▸ Problem to work on
Please reproduce every line of the listing below verbatim, from first to last.

* start Record excerpts *

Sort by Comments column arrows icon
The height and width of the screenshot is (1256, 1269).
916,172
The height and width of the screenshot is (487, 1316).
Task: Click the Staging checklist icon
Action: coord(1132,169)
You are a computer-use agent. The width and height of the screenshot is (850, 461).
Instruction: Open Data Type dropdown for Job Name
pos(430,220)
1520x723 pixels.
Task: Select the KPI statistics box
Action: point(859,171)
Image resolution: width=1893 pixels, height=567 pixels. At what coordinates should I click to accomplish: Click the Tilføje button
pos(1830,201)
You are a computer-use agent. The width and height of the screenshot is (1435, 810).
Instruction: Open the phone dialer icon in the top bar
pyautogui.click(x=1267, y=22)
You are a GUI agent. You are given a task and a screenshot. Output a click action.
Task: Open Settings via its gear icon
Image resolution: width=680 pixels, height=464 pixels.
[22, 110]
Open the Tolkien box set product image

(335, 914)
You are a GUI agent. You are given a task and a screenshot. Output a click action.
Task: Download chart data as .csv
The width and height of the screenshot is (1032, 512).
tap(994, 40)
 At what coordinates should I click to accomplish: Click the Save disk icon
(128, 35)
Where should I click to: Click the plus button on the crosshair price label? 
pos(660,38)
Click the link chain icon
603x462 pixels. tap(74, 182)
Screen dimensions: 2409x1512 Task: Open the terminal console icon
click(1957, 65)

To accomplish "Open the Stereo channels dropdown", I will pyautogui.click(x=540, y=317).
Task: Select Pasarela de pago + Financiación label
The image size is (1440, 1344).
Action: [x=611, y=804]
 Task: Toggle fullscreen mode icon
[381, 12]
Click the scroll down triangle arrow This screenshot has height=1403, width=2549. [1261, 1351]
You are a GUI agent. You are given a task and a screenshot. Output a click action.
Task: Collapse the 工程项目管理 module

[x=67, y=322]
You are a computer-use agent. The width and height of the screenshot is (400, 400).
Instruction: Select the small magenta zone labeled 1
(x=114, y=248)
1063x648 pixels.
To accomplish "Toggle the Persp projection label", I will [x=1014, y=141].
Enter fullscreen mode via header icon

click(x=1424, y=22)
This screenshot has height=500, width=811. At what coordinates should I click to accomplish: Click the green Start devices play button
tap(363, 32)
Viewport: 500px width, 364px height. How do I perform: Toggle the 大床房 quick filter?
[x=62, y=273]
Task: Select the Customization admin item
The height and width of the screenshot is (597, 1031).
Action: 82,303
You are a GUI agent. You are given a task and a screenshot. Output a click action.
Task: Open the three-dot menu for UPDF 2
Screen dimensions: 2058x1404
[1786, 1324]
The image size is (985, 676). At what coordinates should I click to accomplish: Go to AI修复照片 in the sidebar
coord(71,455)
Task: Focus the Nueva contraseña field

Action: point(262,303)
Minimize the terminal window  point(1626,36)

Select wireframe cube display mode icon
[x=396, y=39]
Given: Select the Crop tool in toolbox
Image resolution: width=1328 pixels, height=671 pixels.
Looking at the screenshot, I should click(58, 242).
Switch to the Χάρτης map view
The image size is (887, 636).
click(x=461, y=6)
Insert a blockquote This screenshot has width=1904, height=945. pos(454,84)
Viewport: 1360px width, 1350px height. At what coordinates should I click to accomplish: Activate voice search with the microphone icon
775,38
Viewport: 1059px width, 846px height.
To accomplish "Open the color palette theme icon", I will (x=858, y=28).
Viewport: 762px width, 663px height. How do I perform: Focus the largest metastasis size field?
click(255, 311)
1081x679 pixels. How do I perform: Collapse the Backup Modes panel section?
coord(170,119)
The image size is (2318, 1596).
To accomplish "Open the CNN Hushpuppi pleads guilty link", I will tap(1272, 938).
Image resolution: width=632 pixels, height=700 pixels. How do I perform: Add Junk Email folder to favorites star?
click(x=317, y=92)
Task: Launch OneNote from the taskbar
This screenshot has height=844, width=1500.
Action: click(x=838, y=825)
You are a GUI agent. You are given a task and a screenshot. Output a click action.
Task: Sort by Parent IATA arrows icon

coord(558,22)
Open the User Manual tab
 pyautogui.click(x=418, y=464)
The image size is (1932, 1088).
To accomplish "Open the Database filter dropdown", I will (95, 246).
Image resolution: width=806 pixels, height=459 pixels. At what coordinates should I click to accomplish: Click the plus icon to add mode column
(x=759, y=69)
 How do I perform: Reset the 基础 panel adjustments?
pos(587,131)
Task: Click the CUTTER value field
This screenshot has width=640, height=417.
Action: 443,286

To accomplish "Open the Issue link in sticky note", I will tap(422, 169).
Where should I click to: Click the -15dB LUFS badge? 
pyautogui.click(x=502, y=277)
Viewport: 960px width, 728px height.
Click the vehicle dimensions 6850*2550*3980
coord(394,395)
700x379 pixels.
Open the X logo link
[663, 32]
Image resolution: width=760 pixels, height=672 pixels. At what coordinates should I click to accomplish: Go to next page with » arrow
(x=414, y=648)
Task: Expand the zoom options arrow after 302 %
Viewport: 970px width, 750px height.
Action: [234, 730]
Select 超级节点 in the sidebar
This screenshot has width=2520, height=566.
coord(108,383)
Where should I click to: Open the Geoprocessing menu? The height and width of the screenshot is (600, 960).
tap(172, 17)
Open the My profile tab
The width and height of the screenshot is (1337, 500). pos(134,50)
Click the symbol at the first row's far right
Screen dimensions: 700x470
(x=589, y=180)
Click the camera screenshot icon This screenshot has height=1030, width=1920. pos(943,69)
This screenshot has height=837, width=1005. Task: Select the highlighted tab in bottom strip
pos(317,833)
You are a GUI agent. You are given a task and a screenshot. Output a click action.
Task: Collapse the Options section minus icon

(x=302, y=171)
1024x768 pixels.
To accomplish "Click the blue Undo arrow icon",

* end Record excerpts *

▸ Task result
Sort by Comments column arrows icon
The height and width of the screenshot is (1256, 1269).
916,172
The height and width of the screenshot is (487, 1316).
Task: Click the Staging checklist icon
Action: coord(1132,169)
You are a computer-use agent. The width and height of the screenshot is (850, 461).
Instruction: Open Data Type dropdown for Job Name
pos(430,220)
1520x723 pixels.
Task: Select the KPI statistics box
Action: point(859,171)
Image resolution: width=1893 pixels, height=567 pixels. At what coordinates should I click to accomplish: Click the Tilføje button
pos(1830,201)
You are a computer-use agent. The width and height of the screenshot is (1435, 810).
Instruction: Open the phone dialer icon in the top bar
pyautogui.click(x=1267, y=22)
You are a GUI agent. You are given a task and a screenshot. Output a click action.
Task: Open Settings via its gear icon
Image resolution: width=680 pixels, height=464 pixels.
[22, 110]
Open the Tolkien box set product image

(335, 914)
You are a GUI agent. You are given a task and a screenshot. Output a click action.
Task: Download chart data as .csv
The width and height of the screenshot is (1032, 512).
tap(994, 40)
 At what coordinates should I click to accomplish: Click the Save disk icon
(128, 35)
Where should I click to: Click the plus button on the crosshair price label? 
pos(660,38)
Click the link chain icon
603x462 pixels. tap(74, 182)
Screen dimensions: 2409x1512 Task: Open the terminal console icon
click(1957, 65)

To accomplish "Open the Stereo channels dropdown", I will pyautogui.click(x=540, y=317).
Task: Select Pasarela de pago + Financiación label
The image size is (1440, 1344).
Action: [x=611, y=804]
 Task: Toggle fullscreen mode icon
[381, 12]
Click the scroll down triangle arrow This screenshot has height=1403, width=2549. [1261, 1351]
You are a GUI agent. You are given a task and a screenshot. Output a click action.
Task: Collapse the 工程项目管理 module

[x=67, y=322]
You are a computer-use agent. The width and height of the screenshot is (400, 400).
Instruction: Select the small magenta zone labeled 1
(x=114, y=248)
1063x648 pixels.
To accomplish "Toggle the Persp projection label", I will [x=1014, y=141].
Enter fullscreen mode via header icon

click(x=1424, y=22)
This screenshot has height=500, width=811. At what coordinates should I click to accomplish: Click the green Start devices play button
tap(363, 32)
Viewport: 500px width, 364px height. How do I perform: Toggle the 大床房 quick filter?
[x=62, y=273]
Task: Select the Customization admin item
The height and width of the screenshot is (597, 1031).
Action: 82,303
You are a GUI agent. You are given a task and a screenshot. Output a click action.
Task: Open the three-dot menu for UPDF 2
Screen dimensions: 2058x1404
[1786, 1324]
The image size is (985, 676). At what coordinates should I click to accomplish: Go to AI修复照片 in the sidebar
coord(71,455)
Task: Focus the Nueva contraseña field

Action: point(262,303)
Minimize the terminal window  point(1626,36)

Select wireframe cube display mode icon
[x=396, y=39]
Given: Select the Crop tool in toolbox
Image resolution: width=1328 pixels, height=671 pixels.
Looking at the screenshot, I should click(58, 242).
Switch to the Χάρτης map view
The image size is (887, 636).
click(x=461, y=6)
Insert a blockquote This screenshot has width=1904, height=945. pos(454,84)
Viewport: 1360px width, 1350px height. At what coordinates should I click to accomplish: Activate voice search with the microphone icon
775,38
Viewport: 1059px width, 846px height.
To accomplish "Open the color palette theme icon", I will (x=858, y=28).
Viewport: 762px width, 663px height. How do I perform: Focus the largest metastasis size field?
click(255, 311)
1081x679 pixels. How do I perform: Collapse the Backup Modes panel section?
coord(170,119)
The image size is (2318, 1596).
To accomplish "Open the CNN Hushpuppi pleads guilty link", I will tap(1272, 938).
Image resolution: width=632 pixels, height=700 pixels. How do I perform: Add Junk Email folder to favorites star?
click(x=317, y=92)
Task: Launch OneNote from the taskbar
This screenshot has height=844, width=1500.
Action: click(x=838, y=825)
You are a GUI agent. You are given a task and a screenshot. Output a click action.
Task: Sort by Parent IATA arrows icon

coord(558,22)
Open the User Manual tab
 pyautogui.click(x=418, y=464)
The image size is (1932, 1088).
To accomplish "Open the Database filter dropdown", I will (95, 246).
Image resolution: width=806 pixels, height=459 pixels. At what coordinates should I click to accomplish: Click the plus icon to add mode column
(x=759, y=69)
 How do I perform: Reset the 基础 panel adjustments?
pos(587,131)
Task: Click the CUTTER value field
This screenshot has width=640, height=417.
Action: 443,286

To accomplish "Open the Issue link in sticky note", I will tap(422, 169).
Where should I click to: Click the -15dB LUFS badge? 
pyautogui.click(x=502, y=277)
Viewport: 960px width, 728px height.
Click the vehicle dimensions 6850*2550*3980
coord(394,395)
700x379 pixels.
Open the X logo link
[663, 32]
Image resolution: width=760 pixels, height=672 pixels. At what coordinates should I click to accomplish: Go to next page with » arrow
(x=414, y=648)
Task: Expand the zoom options arrow after 302 %
Viewport: 970px width, 750px height.
Action: [234, 730]
Select 超级节点 in the sidebar
This screenshot has width=2520, height=566.
coord(108,383)
Where should I click to: Open the Geoprocessing menu? The height and width of the screenshot is (600, 960).
tap(172, 17)
Open the My profile tab
The width and height of the screenshot is (1337, 500). pos(134,50)
Click the symbol at the first row's far right
Screen dimensions: 700x470
(x=589, y=180)
Click the camera screenshot icon This screenshot has height=1030, width=1920. pos(943,69)
This screenshot has height=837, width=1005. Task: Select the highlighted tab in bottom strip
pos(317,833)
You are a GUI agent. You are given a task and a screenshot. Output a click action.
Task: Collapse the Options section minus icon

(x=302, y=171)
1024x768 pixels.
To accomplish "Click the blue Undo arrow icon",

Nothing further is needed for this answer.